Google Penguin Recovery Strategies

The World of Google and SEO

Google has created a business economy all of its own. Through developing arguably the best  search engine they have been able to attract a phenomenal amount of interest form computer users an businesses who relay on internet presence of more significantly eCommerce for their business survival. This has in turn created a secondary industry, the SEO companies, who provide services to help business owners get their websites to the search rankings. Google want everything to look natural as if the links to peoples site came from other webmasters thinking that is a great site so I will link to it. The reality of the situation is that only around 2% of links are natural and the rest are created to fool the Google search engines. This means that the SEO companies are constantly fighting for business to see who can create the most natural looking links so businesses can improve their website search positions.

Google Panda and Penguin

Now from 2011 Google have started to introduce new algorithms to target Webspam  which will look at a sites content and the backlinks and make an algorithmic analysis of whether they think the Google guidelines have been violated and whether in fact the website is actually high quality or just made to look good in the eyes of search engines. Panda was primarily focuses om factors like duplicated content and excessive adverts on site and Penguin more on off site issues like the link profile. Here we will just look at Penguin which hit on the 24th April 2012 with a refresh on 25th May 2012 and what strategies can be employed to recover.

Penguin Recover Checklist

1. Check out your backlink profile and remove and non PR ranked links and ones linking back from sites which are obviously set up for SEO purposes.
2. Check your back link anchor text profile at the page level and check to see that you have no more than 50% of the links with exact match keyword anchor text to the keywords that that page optimised for.If you are over 50% then delete the links or better changed the links to branded terms which involves variants of your business name or generic terms link , click here, more info and it is fine to just use page URL's.
3. Accrue some good quality hand written links for decent quality sites which either have manual article checking like Ezine or have a mechanism for user validation like Hubpages.
4. Complement these with some straight text links from sites with good PR and relevant content.
5. Remove site wide links like blog rolls or multiple links from the same domain.

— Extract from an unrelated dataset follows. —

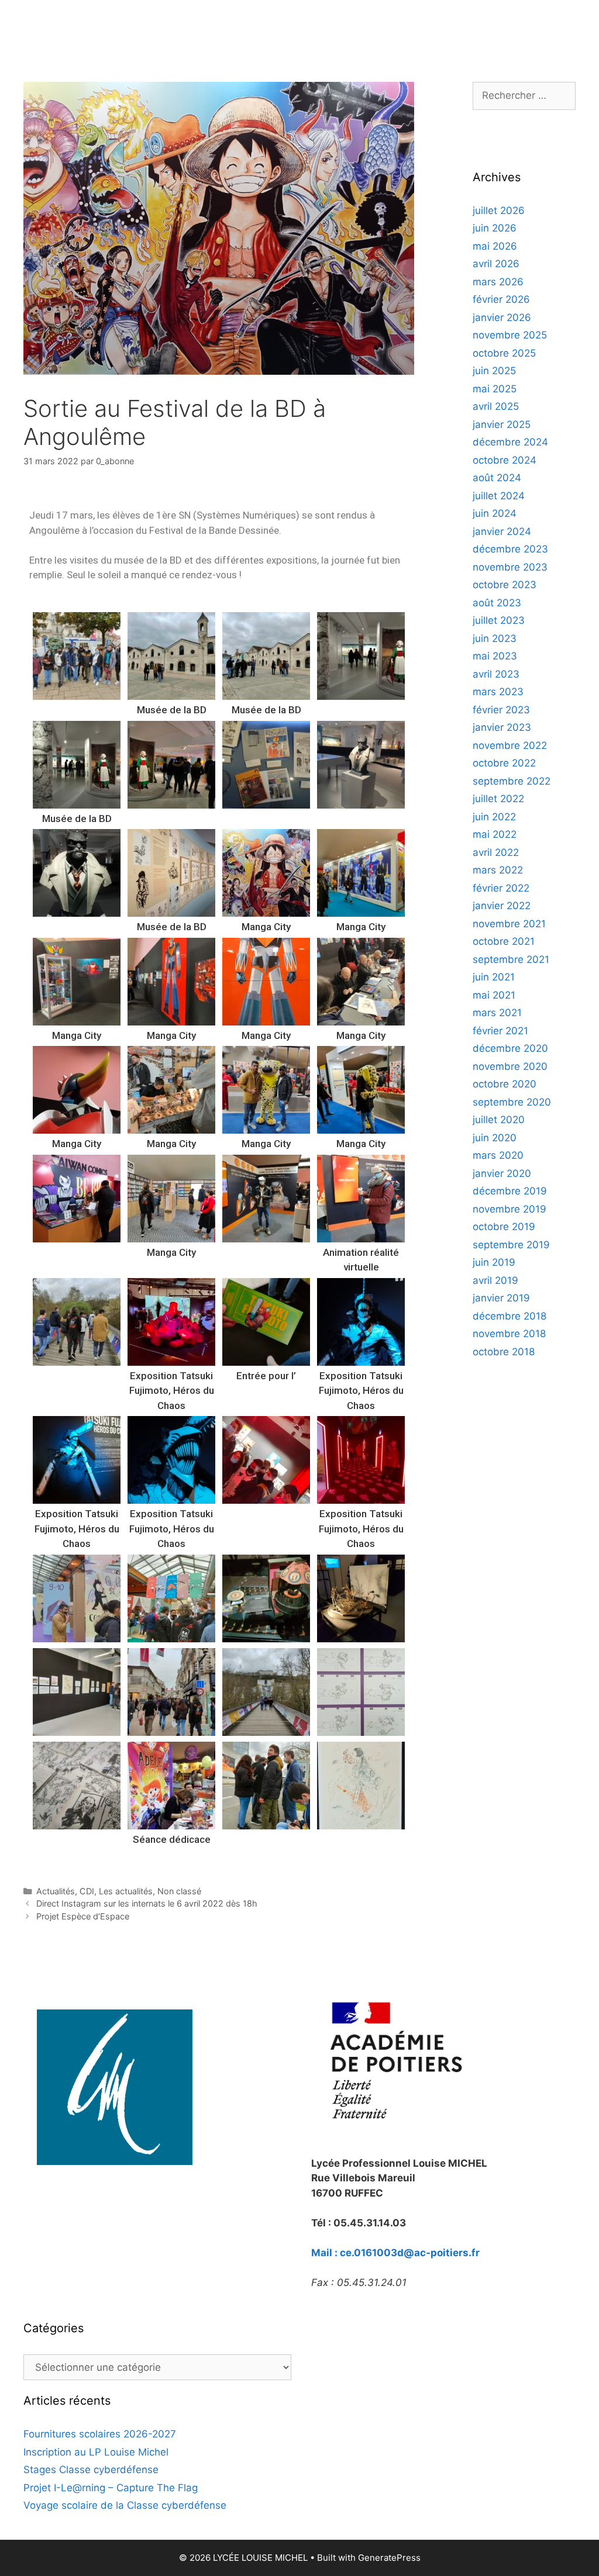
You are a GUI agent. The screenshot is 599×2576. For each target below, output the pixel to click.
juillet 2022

These are the big hitters so now sit back and wait for the next refresh and  monitor your recovery. If nothing happens then you can move the domain to a similar domain, hopefully of a similar age, and then 301 redirect the old pages to the new ones. Then take any good links you have control over and link those to the new site.  This  process has recovered many sites but some then get the penality back after a few weeks when it is passed from the old penalised domain.